To delve deeper into organic agriculture, we must stop and think about how
humans managed to survive before the advent of industrial chemicals and the
conventional food supply system. In the past, people didn’t farm one crop for
thousands of acres.
People practiced the age-old tradition of crop rotation to prevent soil diseases,
cover cropping to increase nitrogen in the soil and having crop variety to ensure
that one pest couldn’t wipe out a whole farm.
Farmers never used to rely on the techniques now used to grow food in industrial
agriculture. Since the technologies for these inputs – pesticides, synthetic
nitrogen fertilizers and genetically modified crops – are developed by
corporations, conventional farmers are dependent upon an outside source to
continue growing their food.
In the not-so-distant past, to say you were an organic farmer would not have
been an anomaly. All farms were organic because the technology to decimate
weeds with the spraying of a single chemical did not exist. It is strange that
“conventional farming” today equates to a relatively recent technological
application in farming, and “organic farming” signifies an ancient way of growing
food.
In the United States, it has taken a while for people – farmer and consumer alike
– to buy into the whole organic movement.
Farmers that witnessed increased yields with the application of the new chemical
technologies, starting in the 1960s with the Green Revolution, had little motive to
change to organic farming when there was no real demand.

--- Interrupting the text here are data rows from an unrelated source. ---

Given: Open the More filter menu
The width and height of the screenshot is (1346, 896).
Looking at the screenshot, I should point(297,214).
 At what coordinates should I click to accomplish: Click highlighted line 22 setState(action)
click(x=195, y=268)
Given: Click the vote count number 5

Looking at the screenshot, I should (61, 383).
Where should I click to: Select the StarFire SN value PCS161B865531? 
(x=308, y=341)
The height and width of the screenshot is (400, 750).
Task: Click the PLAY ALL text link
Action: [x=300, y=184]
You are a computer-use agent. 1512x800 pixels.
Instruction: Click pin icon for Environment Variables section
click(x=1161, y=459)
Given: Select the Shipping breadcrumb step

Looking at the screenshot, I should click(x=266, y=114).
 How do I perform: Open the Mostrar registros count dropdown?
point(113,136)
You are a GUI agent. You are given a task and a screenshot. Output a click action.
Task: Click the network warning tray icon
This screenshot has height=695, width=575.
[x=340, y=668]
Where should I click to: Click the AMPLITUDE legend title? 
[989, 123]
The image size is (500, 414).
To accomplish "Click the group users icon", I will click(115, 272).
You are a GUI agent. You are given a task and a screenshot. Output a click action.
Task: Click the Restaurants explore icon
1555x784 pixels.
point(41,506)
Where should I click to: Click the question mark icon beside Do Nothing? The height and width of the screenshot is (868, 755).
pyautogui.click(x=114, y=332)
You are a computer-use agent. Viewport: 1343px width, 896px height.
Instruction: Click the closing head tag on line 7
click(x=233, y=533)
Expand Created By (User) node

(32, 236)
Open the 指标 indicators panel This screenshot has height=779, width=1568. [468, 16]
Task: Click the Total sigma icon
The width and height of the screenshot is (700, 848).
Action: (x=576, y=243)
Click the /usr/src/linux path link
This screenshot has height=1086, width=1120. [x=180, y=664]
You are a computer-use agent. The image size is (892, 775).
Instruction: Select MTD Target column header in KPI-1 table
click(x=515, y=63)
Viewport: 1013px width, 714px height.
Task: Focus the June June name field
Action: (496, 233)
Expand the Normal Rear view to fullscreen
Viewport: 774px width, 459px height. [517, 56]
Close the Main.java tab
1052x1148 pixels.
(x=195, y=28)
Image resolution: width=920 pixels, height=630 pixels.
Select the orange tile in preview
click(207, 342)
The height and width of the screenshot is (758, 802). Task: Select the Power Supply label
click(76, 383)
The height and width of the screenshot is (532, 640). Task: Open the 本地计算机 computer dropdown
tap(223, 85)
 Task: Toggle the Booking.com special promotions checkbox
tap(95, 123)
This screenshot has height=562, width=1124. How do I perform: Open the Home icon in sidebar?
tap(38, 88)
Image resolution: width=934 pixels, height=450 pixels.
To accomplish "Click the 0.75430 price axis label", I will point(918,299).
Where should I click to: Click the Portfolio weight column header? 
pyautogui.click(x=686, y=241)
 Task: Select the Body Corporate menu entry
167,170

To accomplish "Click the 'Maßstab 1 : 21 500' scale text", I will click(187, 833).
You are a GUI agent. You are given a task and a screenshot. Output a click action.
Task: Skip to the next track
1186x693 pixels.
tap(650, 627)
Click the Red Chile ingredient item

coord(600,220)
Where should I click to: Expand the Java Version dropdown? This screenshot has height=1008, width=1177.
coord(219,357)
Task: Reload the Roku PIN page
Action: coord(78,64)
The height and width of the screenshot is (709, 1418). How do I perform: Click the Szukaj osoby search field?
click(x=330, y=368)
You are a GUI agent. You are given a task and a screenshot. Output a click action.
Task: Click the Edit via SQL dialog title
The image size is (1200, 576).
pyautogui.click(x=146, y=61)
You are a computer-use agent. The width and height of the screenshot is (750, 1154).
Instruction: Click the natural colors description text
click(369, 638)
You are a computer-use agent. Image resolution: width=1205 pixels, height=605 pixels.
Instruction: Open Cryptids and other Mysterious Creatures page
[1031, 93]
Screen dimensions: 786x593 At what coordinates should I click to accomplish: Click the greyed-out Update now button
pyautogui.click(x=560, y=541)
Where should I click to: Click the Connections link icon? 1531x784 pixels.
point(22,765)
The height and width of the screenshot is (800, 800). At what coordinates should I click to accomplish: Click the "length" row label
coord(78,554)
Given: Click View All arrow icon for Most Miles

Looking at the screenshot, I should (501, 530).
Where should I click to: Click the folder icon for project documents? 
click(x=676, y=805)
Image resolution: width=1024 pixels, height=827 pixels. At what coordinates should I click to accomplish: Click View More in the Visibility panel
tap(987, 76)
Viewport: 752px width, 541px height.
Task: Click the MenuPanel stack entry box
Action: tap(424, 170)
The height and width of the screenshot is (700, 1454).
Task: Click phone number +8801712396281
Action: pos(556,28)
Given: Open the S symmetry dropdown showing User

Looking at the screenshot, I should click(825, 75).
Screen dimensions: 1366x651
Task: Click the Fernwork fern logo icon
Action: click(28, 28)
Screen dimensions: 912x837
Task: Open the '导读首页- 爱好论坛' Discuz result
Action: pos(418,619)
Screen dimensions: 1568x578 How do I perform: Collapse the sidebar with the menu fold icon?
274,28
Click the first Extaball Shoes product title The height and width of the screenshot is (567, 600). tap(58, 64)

And for some consumers, eating organic meant being a hippie and buying
vegetables with insect-eaten holes in the leaves. Nowadays however, organic is
nearly as common as conventional, with the original grassroots movement
morphing into a full-blown industry.
Residents of the United States find themselves in a situation where they can
have some sort of selection of organic produce, meats, and cheeses in most
grocery stores.
The problem, however, is that conventional agriculture is too cheaply subsidized
and does not reflect the real price of food. Organic, fair-trade and sustainable
agriculture, however, reflects the true costs put into growing food or raising
livestock. Hence, it is more expensive.
People have grown accustomed to inexpensive and quick food that neither
sustains us physically nor nourishes us mentally. People need to reevaluate what
they want to put into their body and focus on eating locally and organic.
Not only is it better for our health, but it is better for the environment. Focusing on
buying food regionally and buying what is in season can help reduce fossil fuel
dependence, as well as encourage smaller, more sustainable farms.